Di famiglia benestante, Rita trascorse la sua adolescenza nel piccolo borgo di Roccaporena, non lontano dal centro abitato di Cascia. Dai genitori fu data in moglie a Fernando Mancini, anche lui di Roccaporena, noto per il carattere violento e brutale. La perseveranza e lo spirito pio di Rita ebbero il potere di cambiare la personalità del Mancini, a cui la giovane regalò due figli. Negli anni successivi la vita della futura santa cambiò: perse sia i genitori, morti di vecchiaia, che il marito, quest’ultimo vittima di un’imboscata. Temendo che i figli potessero seguire le orme del padre e degli altri abitanti di Cascia, dove l’ideale di vendetta era molto forte, Rita implorò il Signore di riaccogliere tra le sue braccia i suoi figli. Le preghiere della donna furono esaudite poco più tardi, quando entrambi i figli (Antonio e Paolo Maria) si ammalarono e morirono. Morti i genitori, il marito e i figli, Rita chiese alle suore del monastero di Cascia dedicato a Santa Maria Maddalena di poter essere accolta. La donna aveva circa trent’anni quando entrò in monastero. Da lì a poco avvenne un fatto prodigioso: mentre contemplava il Crocifisso, la suora agostiniana sentì all’improvviso una spina della corona cinta attorno alla testa del Cristo conficcarsi nella propria fronte, provocandole una profonda piaga che scomparve miracolosamente soltanto in occasione di un suo pellegrinaggio a Roma. Negli ultimi quattro anni della sua vita, secondo quanto raccontano gli scritti agiografici a lei dedicati, Rita si cibò esclusivamente con l’eucarestia. Rita morì nel 1457, all’età di 76 anni.
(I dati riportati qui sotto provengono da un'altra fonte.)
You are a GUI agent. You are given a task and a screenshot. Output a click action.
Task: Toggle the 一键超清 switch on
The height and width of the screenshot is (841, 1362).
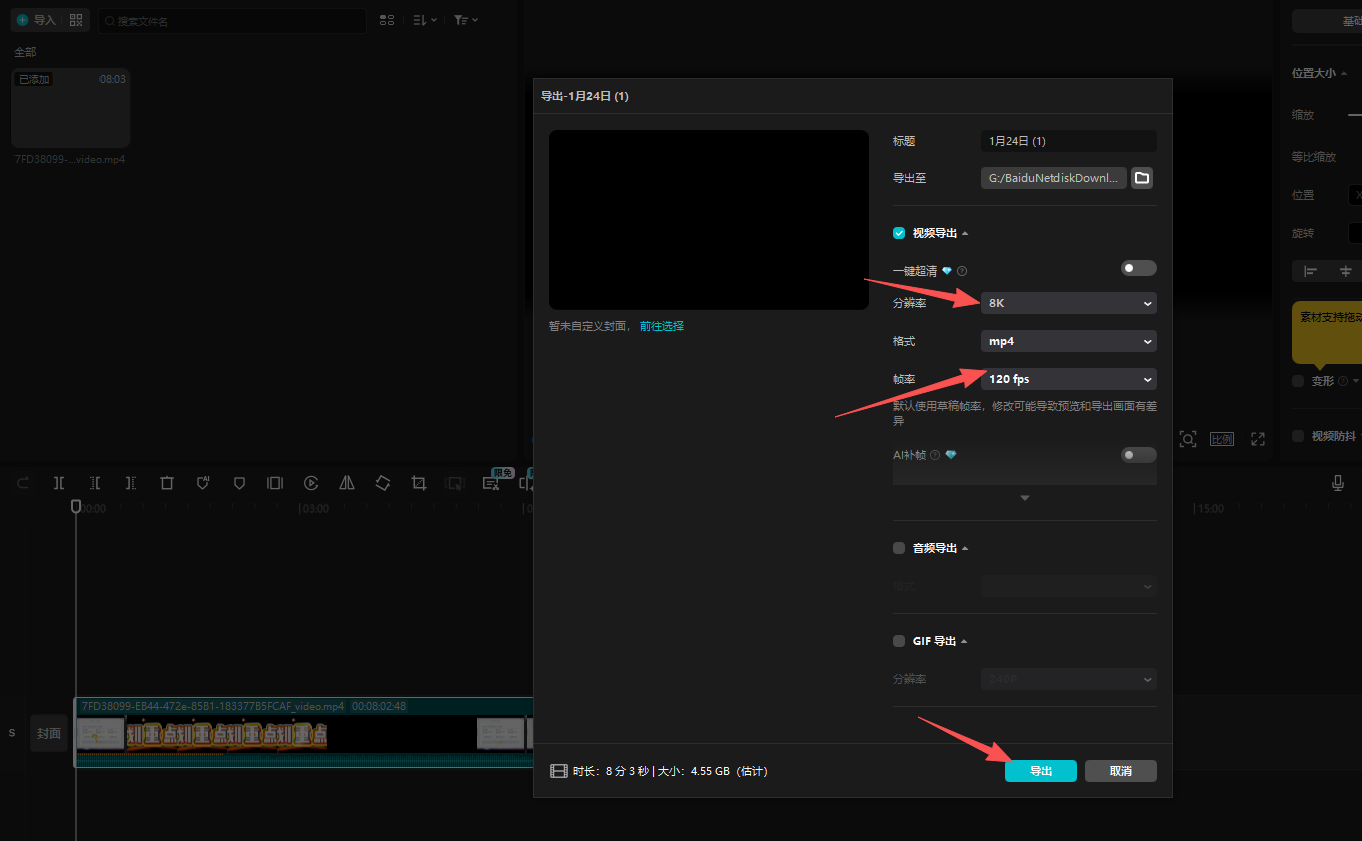[x=1138, y=268]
Festa di Santa Rita da Cascia

Cascia celebra la Santa protettrice della città, Santa Rita da Cascia appunto, con una festa della durata di tre giorni. Il giorno più importante è l’ultimo, che corrisponde alla data del 22 maggio. In occasione della vigilia di Santa Rita, Cascia e i borghi delle colline circostanti sono solite accendere le tradizionali luminarie. Nella stessa giornata vengono organizzati anche il Corteo dei Gonfaloni e una fiaccolata. Il giorno 22 maggio, infine, si celebra la messa pontificale officiata dal vescovo. Santa Rita da Cascia è la patrona dell’omonimo comune situato nella provincia di Perugia, in Umbria. Le tre principali attrazioni della città umbra sono la Basilica e il Monastero dedicate alla Santa, insieme alla Chiesa gotica di San Francesco. La Basilica Santuario ospita il sarcofago dove sono conservate le spoglie della Santa. Da non perdere anche la visita a Palazzo Carli e Palazzo Santi, oltre alle chiese di Sant’Agostino e Sant’Antonio Abate.